▶ EXTRAIT CHOISI:
┄┄┄┄┄┄┄┄┄┄
L’une d’amélioration continue par l’analyse des appels entrants, la caractérisation des motifs d’appel, l’occurrence quantitative par motif. Ceci est un excellent indicateur de mesure de la qualité sur service rendu, un réel indicateur de la VOC (Voice Of Customer), un indicateur concret de mesure de la variation du processus de livraison à domicile. Et à partir de là remonter l’ensemble de la chaîne pour fiabiliser l’étape ou les étapes provocant cette variation. Réparer l’imperfection constituant alors un investissement rentable pour tous ses clients, un gain de temps définitif pour son Service Client, un gain de temps définitif pour sa chaîne logistique.

Là pour y parvenir, nous pouvons dérouler les techniques Lean Six Sigma telles que l’analyse Pareto, le diagramme d’Ishikawa, le 5 Pourquoi, le QQOQCCP, traquer les COPQ (Cost Of Poor Quality), se mettre dans un plan DMAIC et s’inscrire dans le temps dans une démarche Kaizen. Mettre ses équipes dans ce contexte d’amélioration continue constitue à coup sûr une empreinte culturelle addictive qu’elles ne cesseront de consommer pour leur intérêt, leur bien et celui de leur entreprise. Et au final celui de leurs clients.

La seconde action ne répare rien mais permet d’atténuer le bruit. Plus rapide à mettre en œuvre, elle consiste juste à informer le Service Client dès qu’un cas non conforme se présente : tous les systèmes informatiques entrant dans cet ensemble d’opérations permettent à chaque étape d’exécuter un contrôle. La non-conformité effective doit alors remonter en temps réel au Service Client avec son interprétation non équivoque de l’impact. Ceci afin que le Service Client informe son client avant que celui-ci ne découvre la déception et l’exprime de manière non équivoque à son enseigne jusque là préférée.

Ces 2 actions, combinées, permettront à coup sûr de diminuer le nombre et l’occurrence des décibels client, autrement dit d’augmenter sa satisfaction. Nous avons la main ici sur l’ensemble des éléments pour y parvenir. Et rapidement.

Les livreurs, ces commerciaux méconnus

Ma troisième piste, je vais l’oser sur les ressources en charge de la livraison. Transformons nos livreurs en commerciaux ! Ce sont eux qui voient le client, et régulièrement. Ce sont eux que le client identifie à son enseigne préférée. Ce sont eux qui prennent en face le sourire de la satisfaction ou la grimace de la déception. Alors donnons leur les moyens de représenter l’image de l’enseigne, la qualité. Donnons-leur les moyens d’anticiper plutôt que subir. Donnons-leur les bons indicateurs, simples, et le bon discours. 

Un client a vu sa précédente livraison en défaut ? Le livreur qui lui effectue la livraison suivante doit le savoir par son outil de livraison, et lui dire que contrairement à la fois précédente la chaîne logistique a pris le plus grand soin afin de ne pas reproduire cet accident. Oui chère madame, votre précédent défaut de livraison n’était qu’un accident et nous avons travaillé pour ne pas le reproduire. On ne vit que deux fois !
┄┄┄┄┄┄┄┄┄┄
▶ DONNÉES EXTRAITES:
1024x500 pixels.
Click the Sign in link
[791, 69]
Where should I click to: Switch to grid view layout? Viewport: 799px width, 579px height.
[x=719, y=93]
┄┄┄┄┄┄┄┄┄┄
▶ CONSIGNE: Poursuivez le texte consacré au Service Client et à la livraison à domicile à partir de sa dernière phrase.

▶ RÉPONSE ATTENDUE:
Une réclamation client nécessite un geste commercial contrôlé ? Donnons au livreur l’opportunité de l’offrir en lui mettant cette précieuse information dans son outil de livraison, ce qui rendra ce rattrapage plus humain, donc plus chaleureux. Et déclenchons ce geste commercial immédiatement après signature du BL de livraison du jour. 

Un client est VIP ? Donnons cette indication au livreur avec le bon discours afin qu’il fasse part à ce client de la place importante qu’il occupe dans notre cœur (ou juste à côté, au niveau de la poche de veste dans laquelle est rangé le portefeuille). 

Un client est mécontent ? Laissons le livreur enregistrer directement l’objet de cette insatisfaction avec des motifs préenregistrés dans son outil, et apportons lui une réponse dès le lendemain.

Un client est nouveau ? Alertons le livreur via son outil de livraison afin qu’il prenne les 5 minutes nécessaires pour expliquer à ce futur fidèle client comment se passe la livraison. Nous n’en avons rien que pour vos yeux !

Le livreur étant pressé, et nous le pressons à aller vite : tout ceci doit se faire de manière fluide et rapide en à peine quelques minutes. Son outil de livraison se doit d’avoir toutes ces possibilités. Et ceci est loin d’être impossible à réaliser.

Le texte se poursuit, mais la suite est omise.